→ **Work order**
Exactly the lines from the one containing "Image resolution: width=1721" through the final line of the data below, with pictures omitted, make up the answer.

→ **Records provided**
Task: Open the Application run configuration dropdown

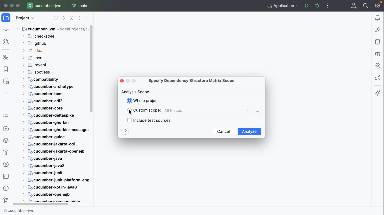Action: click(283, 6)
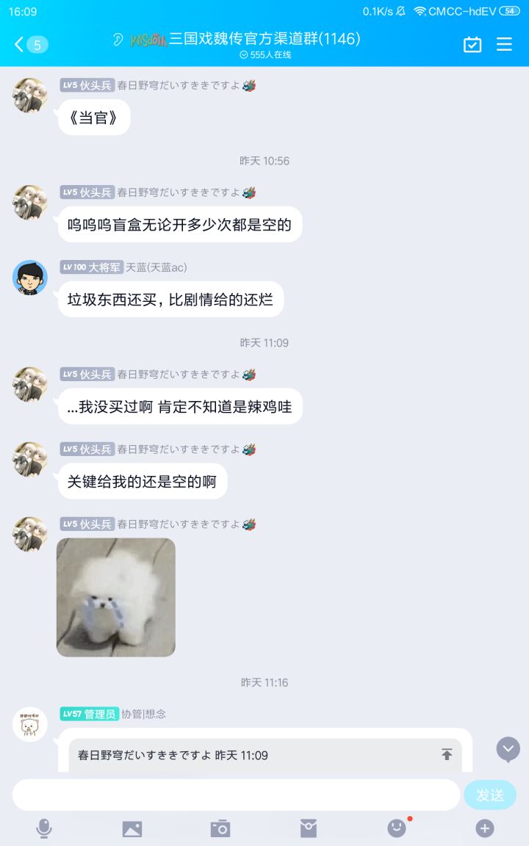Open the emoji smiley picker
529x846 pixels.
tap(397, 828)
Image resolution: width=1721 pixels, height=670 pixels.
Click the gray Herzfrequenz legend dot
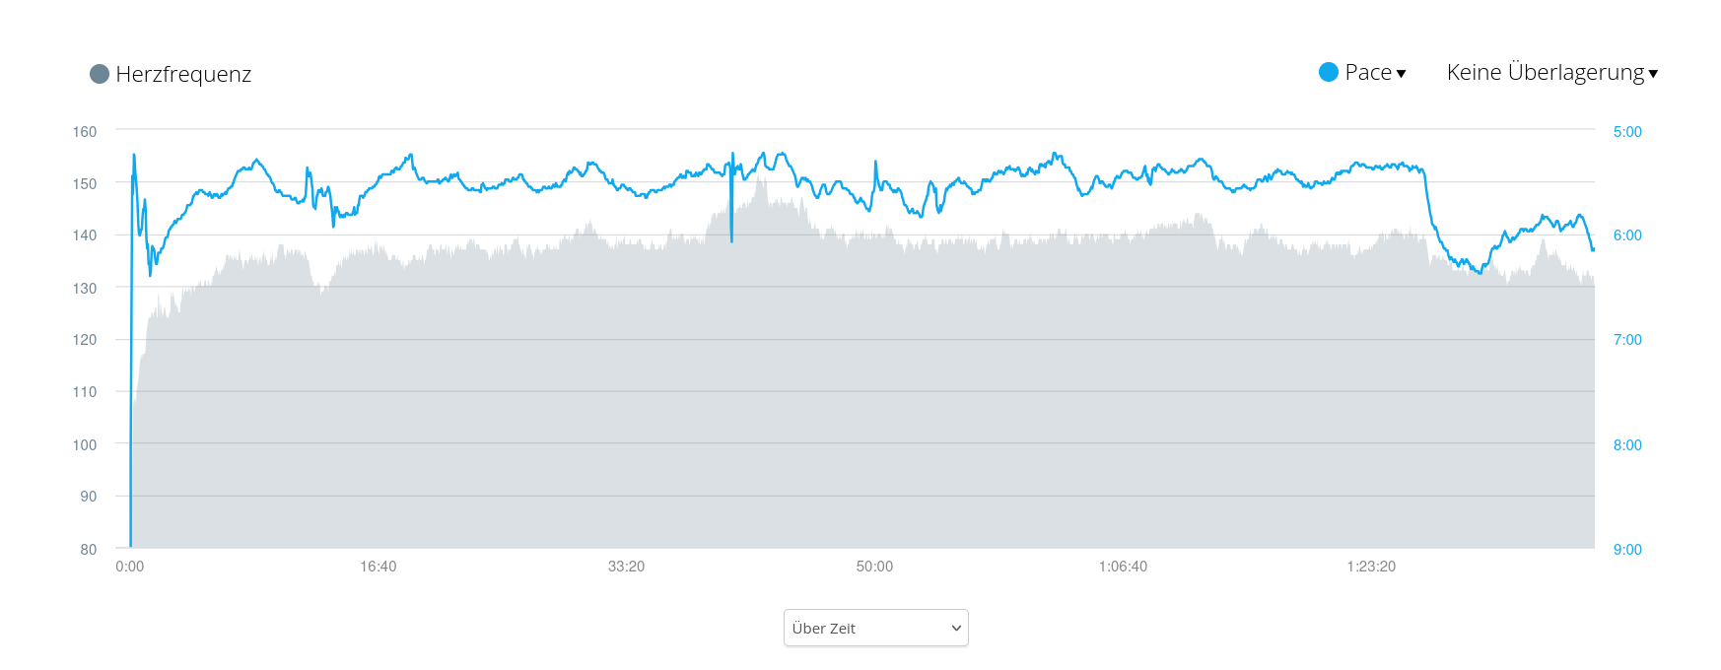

→ **Task output**
Image resolution: width=1721 pixels, height=670 pixels.
Click the gray Herzfrequenz legend dot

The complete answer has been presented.